▶ **Directive**: Render the material from the line containing "Describe the element" to the line containing "at that location." as a JSON list of strings, with one string per line and blank lines omitted.

▶ **Source records**:
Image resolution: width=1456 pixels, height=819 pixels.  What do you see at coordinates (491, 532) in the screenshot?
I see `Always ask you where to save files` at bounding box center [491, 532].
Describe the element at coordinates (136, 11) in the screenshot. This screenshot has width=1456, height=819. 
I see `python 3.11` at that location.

==

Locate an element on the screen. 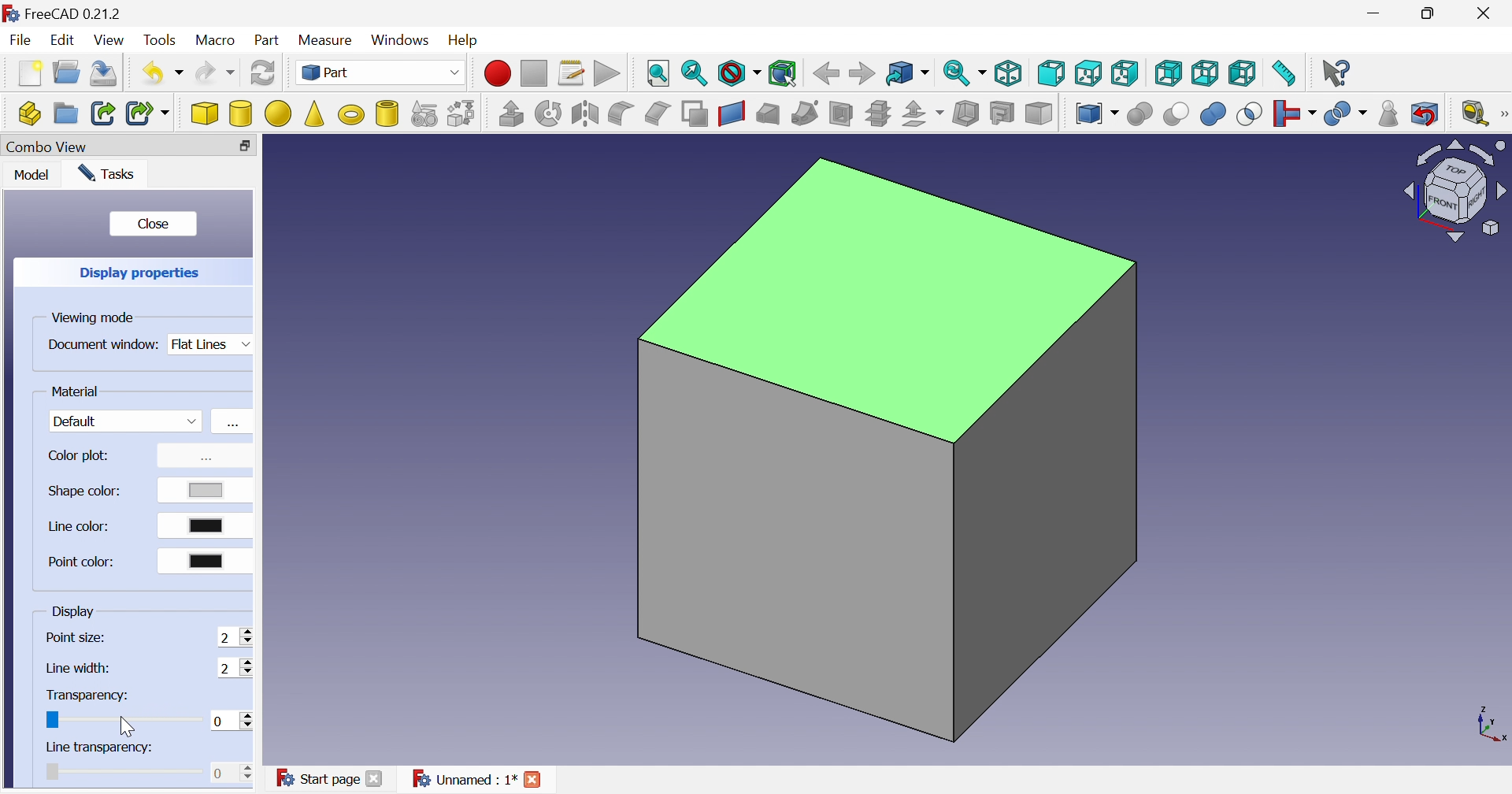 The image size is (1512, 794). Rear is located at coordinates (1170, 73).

▶ **Complete response**:
[
  "Describe the element at coordinates (136, 11) in the screenshot. This screenshot has width=1456, height=819. ",
  "I see `python 3.11` at that location."
]